Sometimes, after a biotech or biopharma company releases positive results of a clinical trial, the company's stock still goes down. What contributes to the apparent disconnect?
In this video clip from "The Pharma & Biotech Show," recorded on Feb. 9, Motley Fool contributor Brian Orelli asks Dr. Frank David, author of The Pharmagellan Guide to Analyzing Biotech Clinical Trials, to explain why positive press releases are sometimes met with negative stock price movements.
Brian Orelli: Then once companies have data in hand, what are some things that investors should look at to try to decide whether the company's interpretation is the correct one. I think we've all seen situations where company issues a press release saying so-and-so bio released positive results from its clinical trial and then shares fell. Obviously, smart investors aren't agreeing with the interpretation of the company.

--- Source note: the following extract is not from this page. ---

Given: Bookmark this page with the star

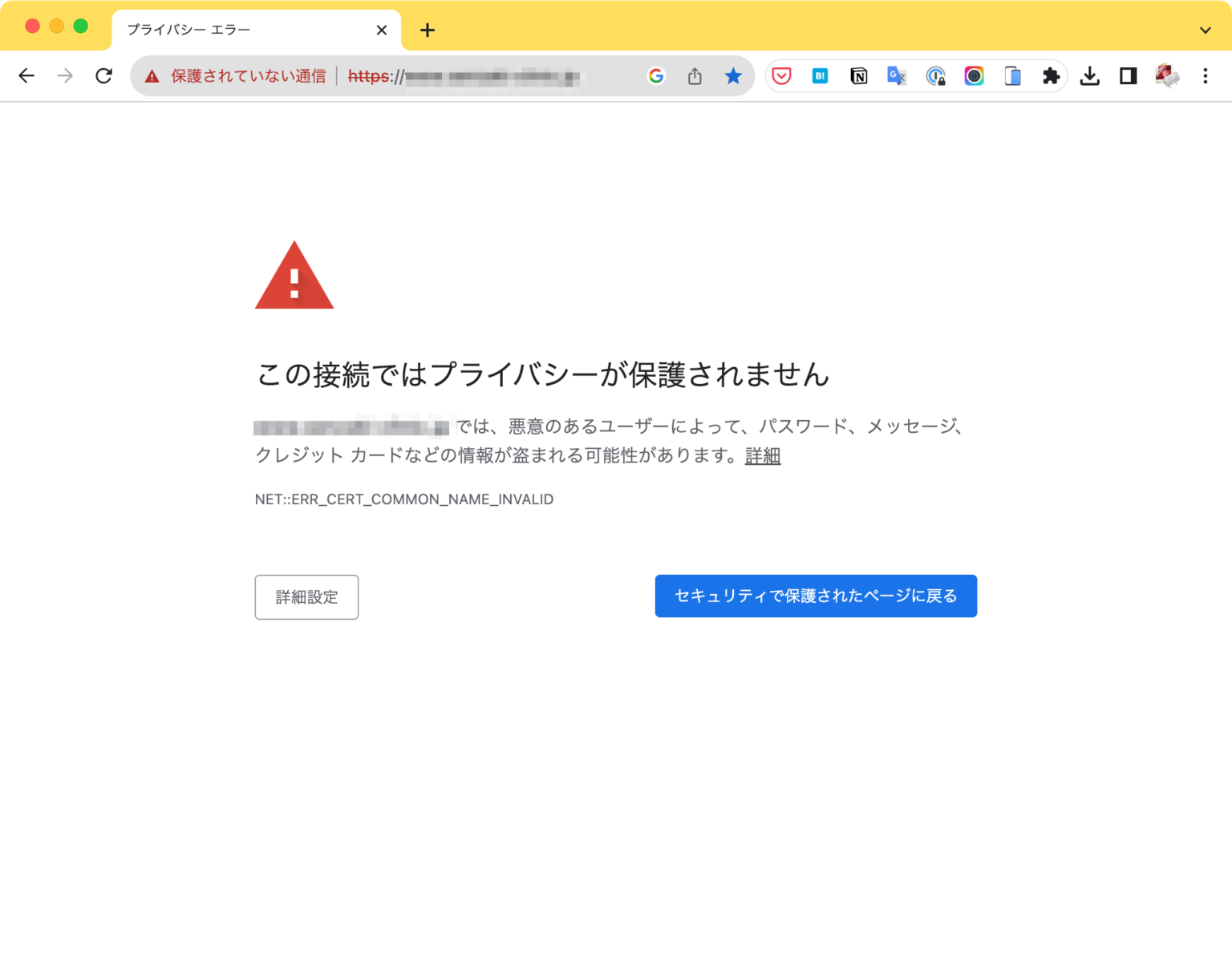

Frank David: Yeah. I think there are two parts to that. One is more clinical and maybe the other is more financial valuation-oriented. On the financial valuation side, which is not necessarily the topic for today, but maybe we should at least pay homage to it, there's always a question about what was baked into the current valuation. If the expectation was that the trial was going to succeed at a certain magnitude, then you could have a positive trial, which doesn't manage to be quite as positive as investors were expecting. Certainly, that's one situation in which you can imagine that the sentiment as negative, even though the trial is nominally positive, because it was already baked in that the trial would be successful and really the question was how successful it would be. Separate from that, you run into the press release shenanigans questions, which I think are a whole other category of places where it's important just to look closely at what's being reported. Does positive really mean positive? I would say some of the most common scenarios that arise especially with small biotechs are situations in which the top line headline says positive, but actually, it was not positive on the primary endpoint, it was positive on some other endpoint that was measured. Another would be, it wasn't positive in the whole group of patients, but then it was positive in a small subset of patients that was identified after the fact. Those are both classic, what's called p-hacking strategies which are meant to put lipstick on a pig, as they say. I think most people who have been in the industry long enough certainly see through a lot of those. But it does point to the general issue that you can't just read the headline of the press release and assume that you know the whole story.